What SENSEX & NIFTY Don't Tell You
- nishantuparikh
- Dec 1, 2024
- 2 min read
Updated: Feb 16, 2025

The SENSEX peaked at 85,978 on 27 September 2024 and corrected to 76,802 on 21 November 2024, marking a ~10% decline. As of 26 November 2024, the index recovered to 80,004, representing a 6.8% correction from its September highs. But is this the whole story of the Indian stock market?
Beyond the Indices: A Deeper Market Reality
SENSEX and NIFTY track only 30 and 50 stocks, respectively—a mere 1% of the 4,700 actively traded companies. They fail to reflect the broader market's performance and trends.
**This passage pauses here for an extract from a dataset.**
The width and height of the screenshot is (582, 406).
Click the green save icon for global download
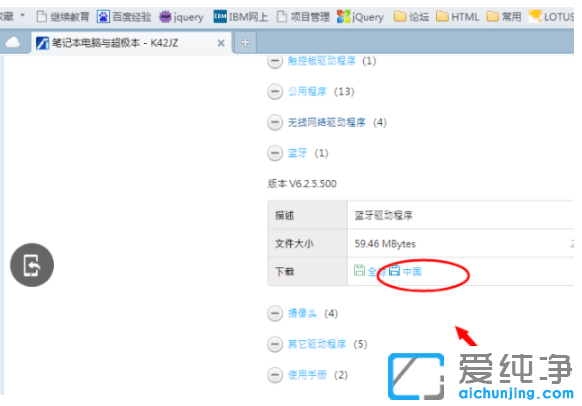point(359,270)
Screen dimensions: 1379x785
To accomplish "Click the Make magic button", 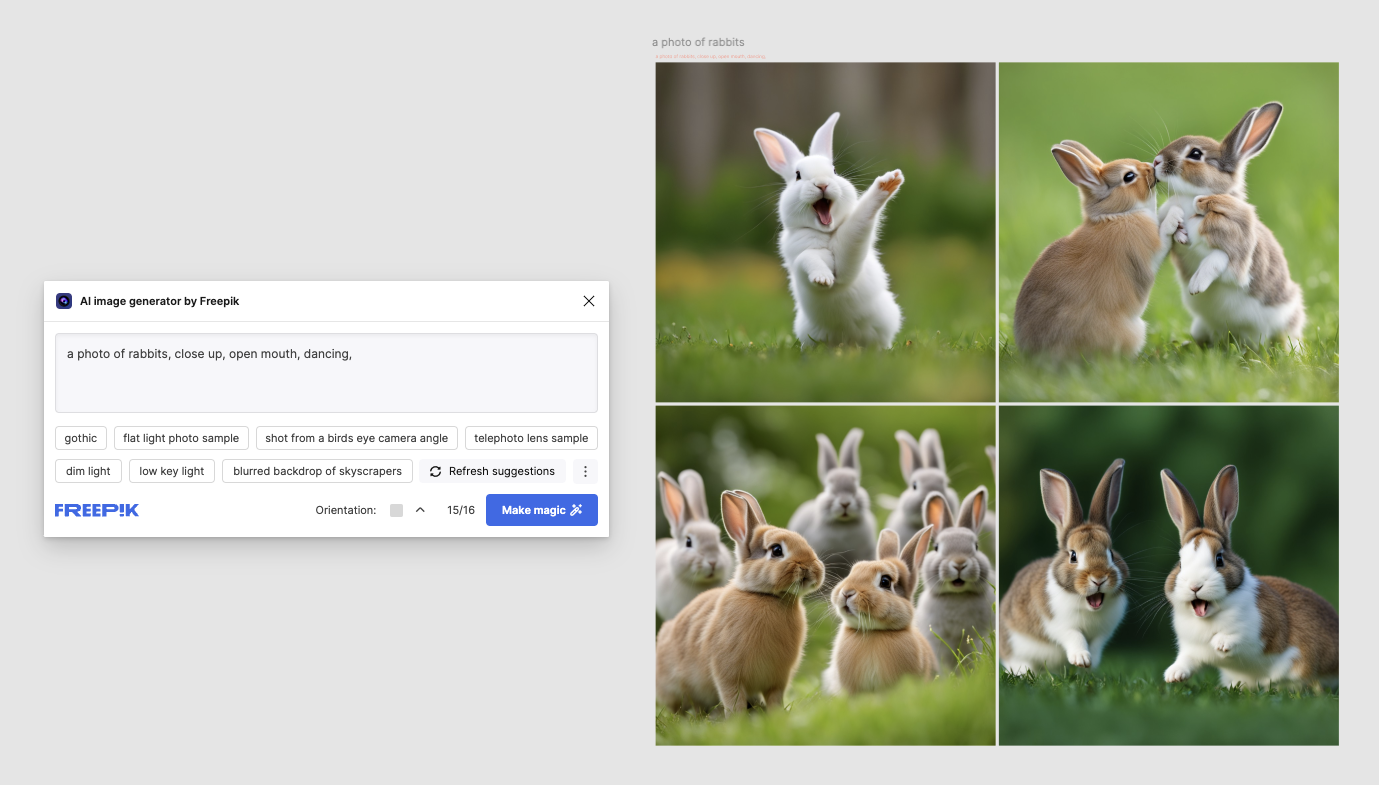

When we look beyond these indices, we see a stark trend where more than 43% of stocks have corrected by 10% to 30% from their 52-week highs, with approximately 33% experiencing a correction between 30% and 50%
Correction from 52-Week High | Number of Stocks | Percentage of Total Stocks |
Less than 10% | 731 | 15% |
10% - 30% | 2,059 | 43% |
30% - 50% | 1,570 | 33% |
More than 50% | 441 | 9% |
What This Means for Investors:
The data above shows that valuation for many companies beyond the indices have significantly corrected and are now trading at reasonable valuations. This makes it critical for investors to closely assess the quality of their equity mutual fund holdings.
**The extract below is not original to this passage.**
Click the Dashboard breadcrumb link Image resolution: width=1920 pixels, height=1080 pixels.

Here’s how you can position yourself:
1. Capitalize on Valuation Corrections & Reassess Your Portfolio
Many quality companies are now trading at reasonable valuations, offering a prime entry point. Look for mutual funds holding such companies along with a proven ability to navigate volatile markets.
Evaluate your mutual fund holdings to identify opportunities and reduce exposure to underperformers.
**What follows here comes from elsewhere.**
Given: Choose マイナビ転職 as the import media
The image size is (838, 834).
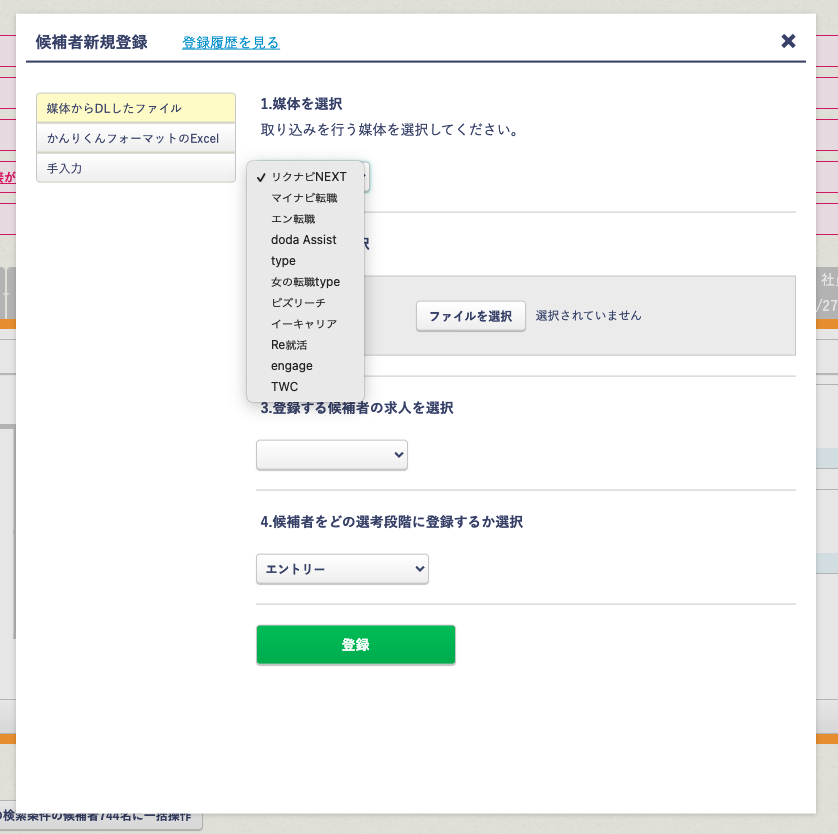Looking at the screenshot, I should click(305, 198).
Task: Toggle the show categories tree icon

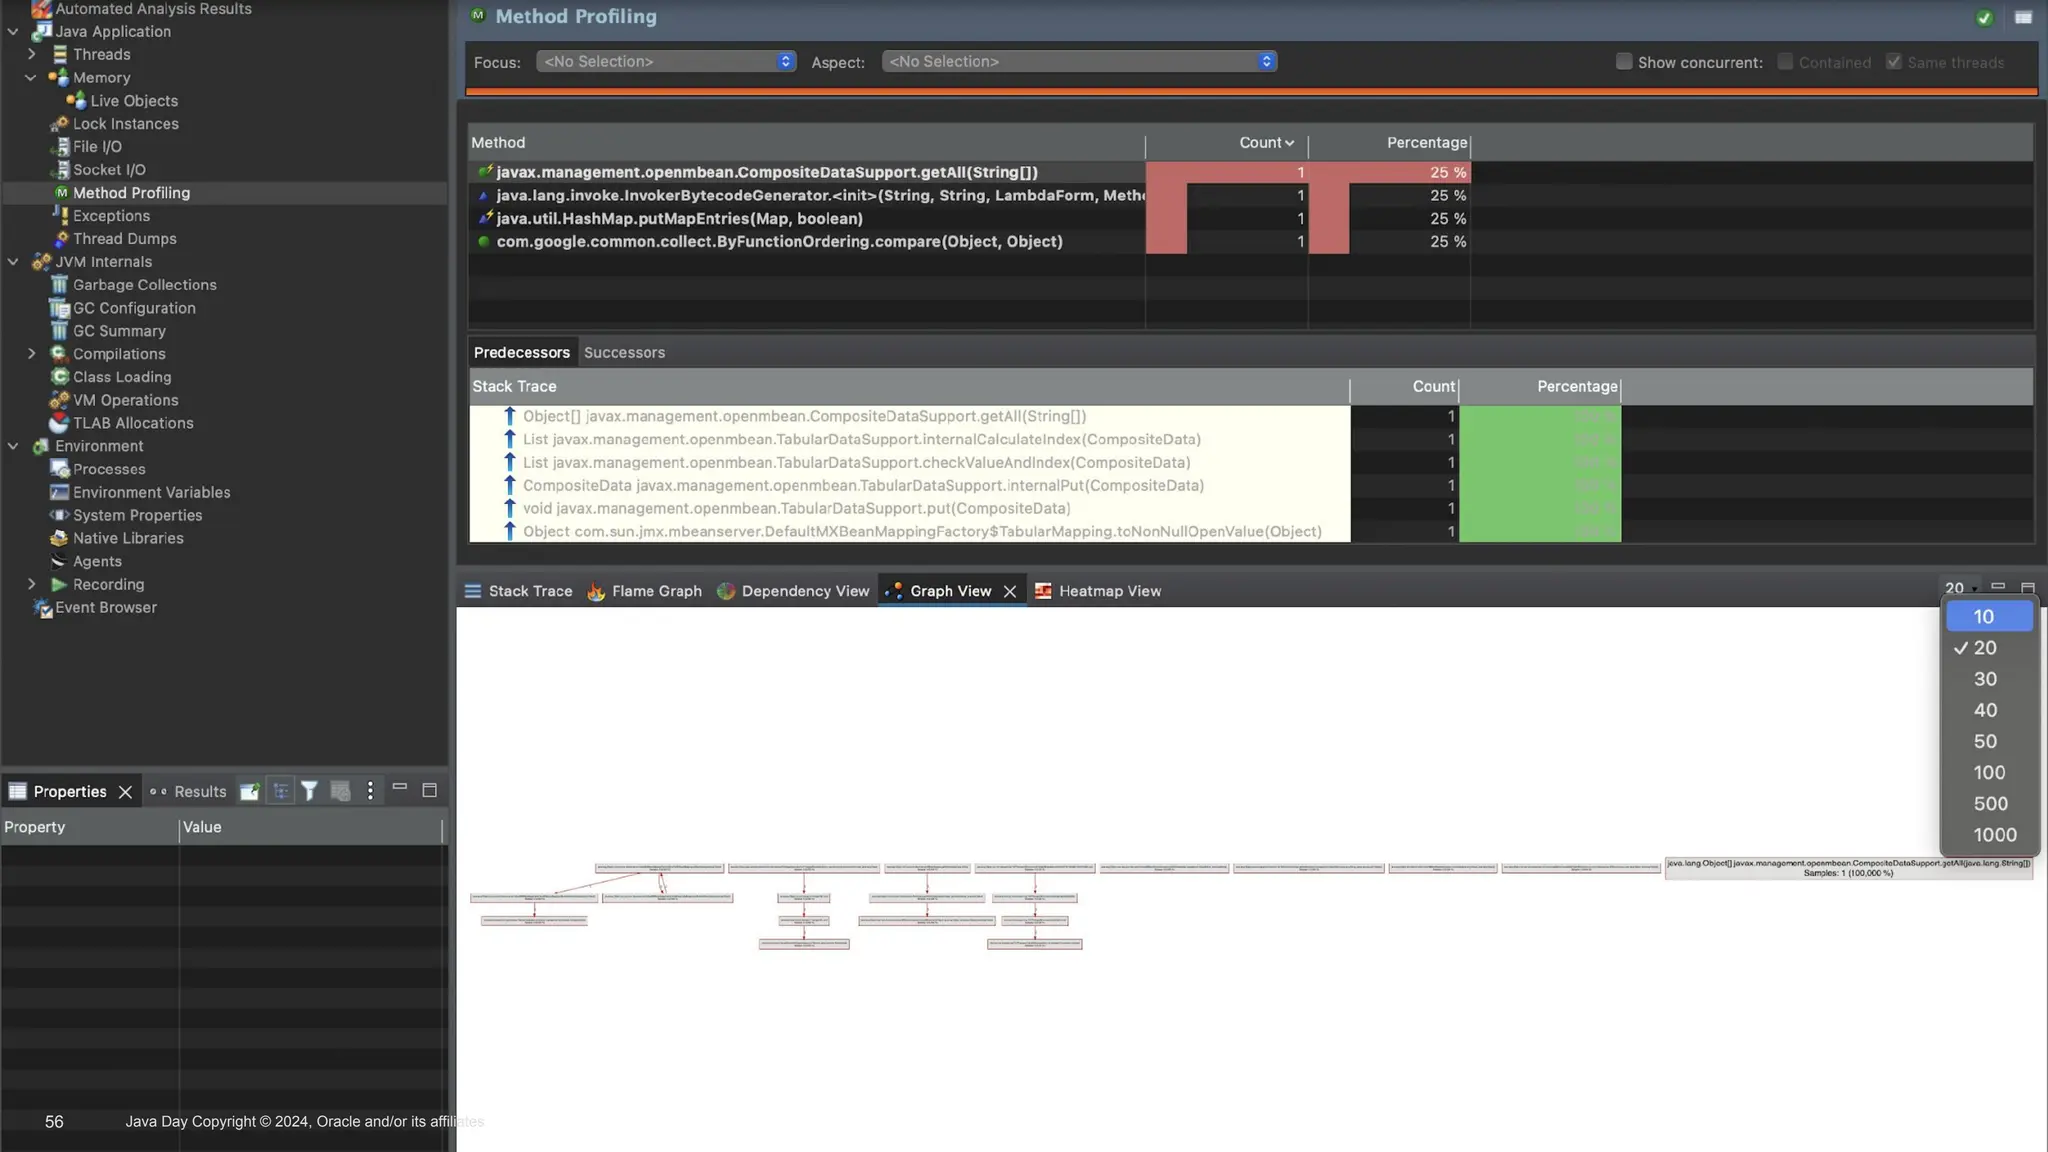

2. Stay Disciplined with SIPs
If you're already investing through systematic investment plans (SIPs), stay the course.
Ensure that your SIPs are in funds with robust fundamentals and strong management teams.
3. Act Now with a Long-Term Perspective
For investors on the sidelines, this is an ideal moment to invest in Mutual Funds. Current corrections provide opportunities to build a portfolio poised for growth over the next 5+ years.